Monday, May 31, 2010

Biggest Losers Have Bigger Issues. . .

. . . and not just the beatings from Bob and Jillian, either. I have written about previous Loser Erik Chopin who won The Biggest Loser and gained all of his weight back. I have watched other former contestants yo yo back and forth and I have thought to myself that these shows need to emphasize working on your insides (your brain) as well as the outside chub.

I found this article on The Huffington Post titled "Why Kirstie Alley and the Biggest Losers Will Gain the Weight Back". The author goes under the name A Compulsive Overeater- she has made peace with compulsive eating and goes to Over Eater's Anonymous meetings. Her point in the article is the way they show the contestants and participants on these reality shows eating is NOT normal. Fixating on food all the time, eating the quantity and quality of food that they are eating is NOT normal. Gaining weight that quickly is NOT normal.

I used to be heavier. I weighed over 200 lbs, was a size 18, and am only 5'4". I never am sitting on my pedestal of judgement as a thin person, believe me. When I see the obesity epidemic on all the reality shows I watch, I always wonder what the underlying issue is. I was normal sized until college and I had the "Freshman 15", and then I had some serious issues. I was very concerned that everyone was watching me, judging me, keeping tabs on my waistline and the food going in my mouth (I am an actress, and weight is a BIG issue).

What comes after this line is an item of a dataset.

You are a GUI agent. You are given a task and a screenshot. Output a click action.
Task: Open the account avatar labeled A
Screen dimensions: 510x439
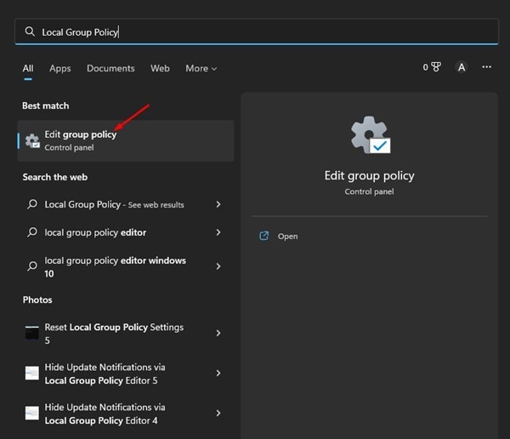click(461, 67)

I so desperately wanted to be "normal" that I even tried stupid things like Slim Fast, the cabbage soup diet, and Metabolife. I ended up heavier as a result, and started not to care.

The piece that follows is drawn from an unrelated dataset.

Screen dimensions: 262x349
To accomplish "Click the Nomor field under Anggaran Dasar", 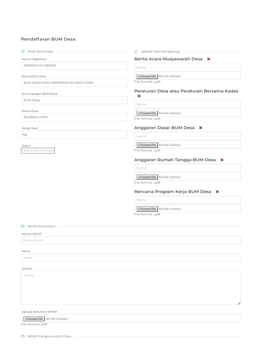I will tap(188, 136).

"Maybe I am MEANT to be this way," I thought. That freedom of thought led me to gain and gain and gain. I met a guy that didn't care about his health either, who had SEVERE alcohol issues, and he enabled me to get bigger. September 11 happened and I was so scared that I just went to work and home and ate in the waking hours. I didn't feel like being healthy. I didn't feel like being happy. And after my sister passed away almost a year after September 11 (on September 14) I really lost it. I medicated in a big way. After 3 months, I knew I had to change.

My weight came off very slowly. I have been working on it for over eight years, and I always feel like I had to come to an AHA moment before the weight would release. I had to work on the inside, and I AM STILL working on the inside. I am now trying to be happy with the body I have- as my hero Patricia Moreno says, "Live a life that you love in a body that you love right now!"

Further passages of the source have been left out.